Glouston brought $4.2 billion in AUM at year-end 2024, concentrated in direct lending and lower-middle-market buyouts. Flexstone held $10.8 billion across co-investment vehicles and secondary funds marketed primarily through European private banks and U.S. registered investment advisors. The combined entity will operate under the Flexstone brand, with Glouston's 11-person Boston office remaining intact through at least Q3 2025. Flexstone did not announce retention packages, but two Glouston partners joined the combined firm's investment committee effective immediately.
The timing reflects a structural shift in private markets distribution. Wealth-channel allocators now represent 38% of private equity capital formation, up from 22% in 2019, per Preqin data through December 2024. Platforms with embedded RIA relationships and model-portfolio integration can compress fundraising cycles by 40-60 days compared to direct GP outreach. Flexstone's parent, Natixis, already serves 9,200 advisory firms globally; adding Glouston's U.S. origination network gives the platform access to $127 billion in advised assets that have not yet allocated to privates.
The acquisition also positions Flexstone ahead of expected margin compression in direct lending. Glouston's portfolio tilted heavily toward sponsored lending at spreads averaging SOFR plus 575 basis points in 2023. That premium has already narrowed to SOFR plus 485 basis points in Q1 2025 as BSL CLO issuance accelerated. Flexstone's secondary book, by contrast, carries no reinvestment risk and benefits from widening bid-ask spreads in GP-led continuation vehicles. The merged platform can now offer wealth clients a barbell structure: Glouston's yield exposure on one end, Flexstone's liquidity-event optionality on the other.
Allocators should monitor two follow-on events. First, whether Flexstone registers a semi-liquid interval fund by mid-2025, which would allow it to layer Glouston's direct-lending pipeline into a '40 Act wrapper for non-accredited RIA clients. Second, whether Natixis consolidates additional private markets affiliates before year-end; the parent holds minority stakes in three other alternative managers with combined AUM near $8 billion. A rollup strategy would create the first $25 billion-plus privates platform purpose-built for the wealth channel, large enough to negotiate separately managed account terms with Blackstone, Ares, and Apollo.

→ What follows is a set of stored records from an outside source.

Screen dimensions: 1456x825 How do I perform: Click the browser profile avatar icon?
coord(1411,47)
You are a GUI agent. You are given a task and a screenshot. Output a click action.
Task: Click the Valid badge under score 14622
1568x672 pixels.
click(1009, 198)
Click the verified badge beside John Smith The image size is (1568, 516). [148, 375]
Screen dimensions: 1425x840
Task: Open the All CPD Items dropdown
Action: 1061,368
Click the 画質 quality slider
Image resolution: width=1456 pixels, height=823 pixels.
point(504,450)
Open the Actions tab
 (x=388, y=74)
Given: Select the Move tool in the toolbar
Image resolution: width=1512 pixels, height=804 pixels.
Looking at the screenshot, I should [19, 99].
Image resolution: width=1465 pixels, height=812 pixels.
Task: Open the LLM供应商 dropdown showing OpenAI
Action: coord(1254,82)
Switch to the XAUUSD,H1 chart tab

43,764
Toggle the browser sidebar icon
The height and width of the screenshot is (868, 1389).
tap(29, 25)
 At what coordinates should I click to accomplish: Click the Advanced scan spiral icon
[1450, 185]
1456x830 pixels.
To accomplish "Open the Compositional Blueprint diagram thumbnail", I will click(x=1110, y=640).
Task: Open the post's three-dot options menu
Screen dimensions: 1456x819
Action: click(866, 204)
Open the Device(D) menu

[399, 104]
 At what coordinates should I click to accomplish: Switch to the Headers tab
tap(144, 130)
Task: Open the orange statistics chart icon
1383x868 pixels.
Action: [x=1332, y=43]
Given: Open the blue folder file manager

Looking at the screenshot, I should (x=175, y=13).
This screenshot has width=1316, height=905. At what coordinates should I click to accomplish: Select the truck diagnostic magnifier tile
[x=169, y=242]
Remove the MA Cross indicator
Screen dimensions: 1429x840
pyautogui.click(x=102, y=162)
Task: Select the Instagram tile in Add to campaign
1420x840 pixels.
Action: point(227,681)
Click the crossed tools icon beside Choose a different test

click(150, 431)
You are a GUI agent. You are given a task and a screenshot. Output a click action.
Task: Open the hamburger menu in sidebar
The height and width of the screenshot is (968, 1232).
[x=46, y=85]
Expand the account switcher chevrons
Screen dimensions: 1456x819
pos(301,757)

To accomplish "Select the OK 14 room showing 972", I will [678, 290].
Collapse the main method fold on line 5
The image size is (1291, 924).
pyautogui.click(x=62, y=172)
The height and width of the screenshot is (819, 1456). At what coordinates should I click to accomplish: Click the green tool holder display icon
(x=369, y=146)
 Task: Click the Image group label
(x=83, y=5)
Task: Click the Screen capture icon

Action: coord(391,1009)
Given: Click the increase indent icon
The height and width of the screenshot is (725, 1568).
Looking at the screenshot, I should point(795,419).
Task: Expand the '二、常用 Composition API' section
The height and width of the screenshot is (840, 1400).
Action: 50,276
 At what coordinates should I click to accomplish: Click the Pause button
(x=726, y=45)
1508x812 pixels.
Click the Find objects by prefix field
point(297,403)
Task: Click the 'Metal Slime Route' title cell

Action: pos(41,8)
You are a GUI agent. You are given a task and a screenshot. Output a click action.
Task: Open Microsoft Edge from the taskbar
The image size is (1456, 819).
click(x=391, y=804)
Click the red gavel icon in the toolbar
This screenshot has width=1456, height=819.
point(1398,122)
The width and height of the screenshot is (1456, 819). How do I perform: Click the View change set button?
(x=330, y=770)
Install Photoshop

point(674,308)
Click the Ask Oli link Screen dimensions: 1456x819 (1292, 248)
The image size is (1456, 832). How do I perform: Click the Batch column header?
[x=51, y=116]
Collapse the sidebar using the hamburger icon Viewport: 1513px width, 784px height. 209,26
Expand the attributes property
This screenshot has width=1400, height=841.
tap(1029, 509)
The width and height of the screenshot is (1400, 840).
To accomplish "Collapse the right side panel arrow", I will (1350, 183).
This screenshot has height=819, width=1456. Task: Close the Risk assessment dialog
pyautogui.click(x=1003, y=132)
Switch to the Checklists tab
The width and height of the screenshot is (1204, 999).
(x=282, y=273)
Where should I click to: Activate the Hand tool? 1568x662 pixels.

Flexstone's investor-relations team told wealth managers last week that the combined platform will target $22 billion in AUM by December 2026, implying net inflows of $7 billion over 21 months. That growth rate assumes the wealth channel continues to shift 200-250 basis points per year from public equities into private credit and buyouts, a pace that has held since mid-2022 but relies on sustained RIA adoption of alternative model portfolios.